Después de casi un año encerrado en casa, pendiente del número de infectados, muertos y curados, leyendo noticias de vacunas rusas, inglesas, declaraciones de un experto israelí que afirmaba que el virus se moría solo a los setenta días (falso, por supuesto), revelaciones de un médico francés con cara de mago del Señor de los Anillos que aseguraba tener la cura para el mal (también falso), y tanta información inútil en la que prefería no pensar mientras paseaba con su perro por las calles desiertas de la ciudad, con su campera escocesa y su barbijo blanco, con sus auriculares escuchando la música de Wim Mertens, el pianista belga que le había pasado su compañera del curso de filosofía (que había empezado algún día que podía ser ayer o veinte días atrás), después de todo eso, lo único que Franco Louner había aprendido era que el domingo es el sostén de la semana, de los meses, de los años.

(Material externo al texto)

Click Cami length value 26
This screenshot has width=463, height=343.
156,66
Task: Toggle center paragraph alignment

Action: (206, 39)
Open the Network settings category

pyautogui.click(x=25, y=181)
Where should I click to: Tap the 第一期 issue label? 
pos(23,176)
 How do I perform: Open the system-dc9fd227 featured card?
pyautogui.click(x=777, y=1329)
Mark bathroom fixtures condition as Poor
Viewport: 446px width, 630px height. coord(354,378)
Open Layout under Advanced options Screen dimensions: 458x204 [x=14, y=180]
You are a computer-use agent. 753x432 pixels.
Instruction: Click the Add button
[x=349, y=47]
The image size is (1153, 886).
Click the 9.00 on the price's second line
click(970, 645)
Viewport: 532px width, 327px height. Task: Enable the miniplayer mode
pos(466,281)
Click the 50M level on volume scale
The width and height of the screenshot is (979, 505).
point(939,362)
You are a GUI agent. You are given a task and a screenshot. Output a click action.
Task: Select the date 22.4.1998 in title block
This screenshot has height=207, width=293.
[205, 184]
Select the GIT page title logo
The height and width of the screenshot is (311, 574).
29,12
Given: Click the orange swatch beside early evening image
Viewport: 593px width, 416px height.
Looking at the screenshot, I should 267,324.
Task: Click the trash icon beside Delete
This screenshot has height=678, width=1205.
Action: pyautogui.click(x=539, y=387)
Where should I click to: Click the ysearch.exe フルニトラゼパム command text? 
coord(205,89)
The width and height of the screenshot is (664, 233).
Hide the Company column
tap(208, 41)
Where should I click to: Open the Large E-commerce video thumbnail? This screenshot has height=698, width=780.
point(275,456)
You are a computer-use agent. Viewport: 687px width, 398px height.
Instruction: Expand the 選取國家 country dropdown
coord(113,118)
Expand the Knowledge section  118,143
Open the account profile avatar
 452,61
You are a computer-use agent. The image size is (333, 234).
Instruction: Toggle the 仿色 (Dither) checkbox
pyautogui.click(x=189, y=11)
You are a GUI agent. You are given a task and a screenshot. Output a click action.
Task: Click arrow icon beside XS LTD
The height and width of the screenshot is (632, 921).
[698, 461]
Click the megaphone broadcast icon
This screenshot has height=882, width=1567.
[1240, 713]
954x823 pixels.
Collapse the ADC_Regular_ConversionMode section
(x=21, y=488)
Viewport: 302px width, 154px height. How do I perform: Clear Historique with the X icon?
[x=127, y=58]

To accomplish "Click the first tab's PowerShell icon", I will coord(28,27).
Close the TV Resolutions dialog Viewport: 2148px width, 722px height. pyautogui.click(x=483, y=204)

Como siempre, mucho antes de que empezara cualquier investigación científica ya todo el mundo tenía su propia teoría de la aparición del virus; desde que era una represalia de la naturaleza por nuestra depredación, a echarle la culpa al gobierno de algún país lejano donde todo era sucio, feo y malo, pasando por distintas versiones conspirativas y la infaltable teoría punitivista de que el causal de todo era un chino que había decidido hervir un murciélago infectado en la sopa (si se escuchaba con atención, podía oírse el mensaje subliminal de estos últimos: «Alguien encuentre a ese chino y hágale algo que no quiero ver, decir ni saber, pero que le impida seguir viviendo»).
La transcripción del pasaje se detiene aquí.